▸ **Aim of the exercise**: Show all lines of the entries in which the word "computer" is found.

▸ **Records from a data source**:
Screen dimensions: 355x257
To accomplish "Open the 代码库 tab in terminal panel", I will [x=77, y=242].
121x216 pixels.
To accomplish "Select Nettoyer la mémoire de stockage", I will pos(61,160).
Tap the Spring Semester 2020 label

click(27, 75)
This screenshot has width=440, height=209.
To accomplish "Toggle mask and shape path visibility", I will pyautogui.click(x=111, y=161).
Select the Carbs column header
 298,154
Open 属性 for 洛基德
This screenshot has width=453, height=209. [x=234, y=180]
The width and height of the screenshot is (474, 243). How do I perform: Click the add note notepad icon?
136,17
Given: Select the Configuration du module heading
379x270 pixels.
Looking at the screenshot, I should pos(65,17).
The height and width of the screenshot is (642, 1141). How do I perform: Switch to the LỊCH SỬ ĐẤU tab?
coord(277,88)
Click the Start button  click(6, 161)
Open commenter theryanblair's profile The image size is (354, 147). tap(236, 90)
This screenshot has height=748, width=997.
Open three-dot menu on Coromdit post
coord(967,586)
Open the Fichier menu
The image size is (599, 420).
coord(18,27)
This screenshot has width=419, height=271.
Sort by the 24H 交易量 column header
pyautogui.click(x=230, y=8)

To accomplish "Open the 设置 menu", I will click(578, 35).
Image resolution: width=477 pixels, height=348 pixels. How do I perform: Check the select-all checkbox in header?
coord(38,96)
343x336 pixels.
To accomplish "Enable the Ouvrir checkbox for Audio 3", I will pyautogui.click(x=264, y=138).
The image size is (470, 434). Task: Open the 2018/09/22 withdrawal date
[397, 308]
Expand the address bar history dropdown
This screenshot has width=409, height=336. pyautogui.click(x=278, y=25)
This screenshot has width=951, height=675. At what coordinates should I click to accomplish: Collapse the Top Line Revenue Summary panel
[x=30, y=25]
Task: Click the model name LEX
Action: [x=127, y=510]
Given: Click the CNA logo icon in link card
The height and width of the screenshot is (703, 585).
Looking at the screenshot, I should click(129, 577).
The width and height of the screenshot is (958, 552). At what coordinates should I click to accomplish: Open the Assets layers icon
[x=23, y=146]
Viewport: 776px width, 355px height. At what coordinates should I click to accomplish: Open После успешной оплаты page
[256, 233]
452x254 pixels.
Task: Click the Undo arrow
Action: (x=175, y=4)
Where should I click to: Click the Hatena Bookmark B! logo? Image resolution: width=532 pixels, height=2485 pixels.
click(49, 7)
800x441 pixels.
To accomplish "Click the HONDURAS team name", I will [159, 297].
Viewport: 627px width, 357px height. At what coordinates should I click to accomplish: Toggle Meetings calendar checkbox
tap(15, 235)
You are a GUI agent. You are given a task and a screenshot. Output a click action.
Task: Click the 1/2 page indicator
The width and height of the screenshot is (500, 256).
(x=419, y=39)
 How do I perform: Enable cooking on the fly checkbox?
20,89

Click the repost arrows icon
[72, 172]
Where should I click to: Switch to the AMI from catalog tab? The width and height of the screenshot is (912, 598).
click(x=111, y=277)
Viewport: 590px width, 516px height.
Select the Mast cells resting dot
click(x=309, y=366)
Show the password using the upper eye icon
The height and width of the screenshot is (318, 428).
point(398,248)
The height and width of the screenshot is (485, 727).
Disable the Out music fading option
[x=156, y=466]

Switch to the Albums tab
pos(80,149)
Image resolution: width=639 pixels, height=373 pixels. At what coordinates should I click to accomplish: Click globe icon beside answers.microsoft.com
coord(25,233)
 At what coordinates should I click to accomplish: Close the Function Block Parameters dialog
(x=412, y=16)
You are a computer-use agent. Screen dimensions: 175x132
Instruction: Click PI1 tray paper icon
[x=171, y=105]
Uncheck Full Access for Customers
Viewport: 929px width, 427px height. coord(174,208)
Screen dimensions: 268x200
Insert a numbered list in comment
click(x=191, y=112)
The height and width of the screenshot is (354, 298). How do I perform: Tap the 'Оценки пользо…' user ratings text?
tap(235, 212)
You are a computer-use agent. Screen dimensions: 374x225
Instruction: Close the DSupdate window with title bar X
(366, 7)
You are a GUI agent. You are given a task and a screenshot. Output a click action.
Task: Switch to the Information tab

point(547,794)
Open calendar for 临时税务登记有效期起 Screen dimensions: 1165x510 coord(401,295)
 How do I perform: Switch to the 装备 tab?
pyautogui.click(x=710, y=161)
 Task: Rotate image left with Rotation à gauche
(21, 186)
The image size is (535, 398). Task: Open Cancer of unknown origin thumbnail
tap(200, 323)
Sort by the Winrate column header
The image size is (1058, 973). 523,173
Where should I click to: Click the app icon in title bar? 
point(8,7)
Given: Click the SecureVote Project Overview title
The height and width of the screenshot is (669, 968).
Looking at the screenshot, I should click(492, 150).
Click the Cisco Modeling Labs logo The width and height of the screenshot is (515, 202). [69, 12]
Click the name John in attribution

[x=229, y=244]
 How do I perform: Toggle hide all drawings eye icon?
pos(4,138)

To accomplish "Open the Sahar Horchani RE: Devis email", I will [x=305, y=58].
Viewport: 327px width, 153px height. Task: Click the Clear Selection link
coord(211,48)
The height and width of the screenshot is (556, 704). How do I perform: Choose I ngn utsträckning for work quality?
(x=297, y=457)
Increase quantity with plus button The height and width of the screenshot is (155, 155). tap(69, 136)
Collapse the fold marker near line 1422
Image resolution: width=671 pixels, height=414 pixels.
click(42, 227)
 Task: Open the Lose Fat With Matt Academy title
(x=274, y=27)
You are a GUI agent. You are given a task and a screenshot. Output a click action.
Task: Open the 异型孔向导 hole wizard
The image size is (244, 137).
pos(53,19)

▸ **Expected answer**:
You are a computer-use agent. Screen dimensions: 175x132
You are a computer-use agent. Screen dimensions: 374x225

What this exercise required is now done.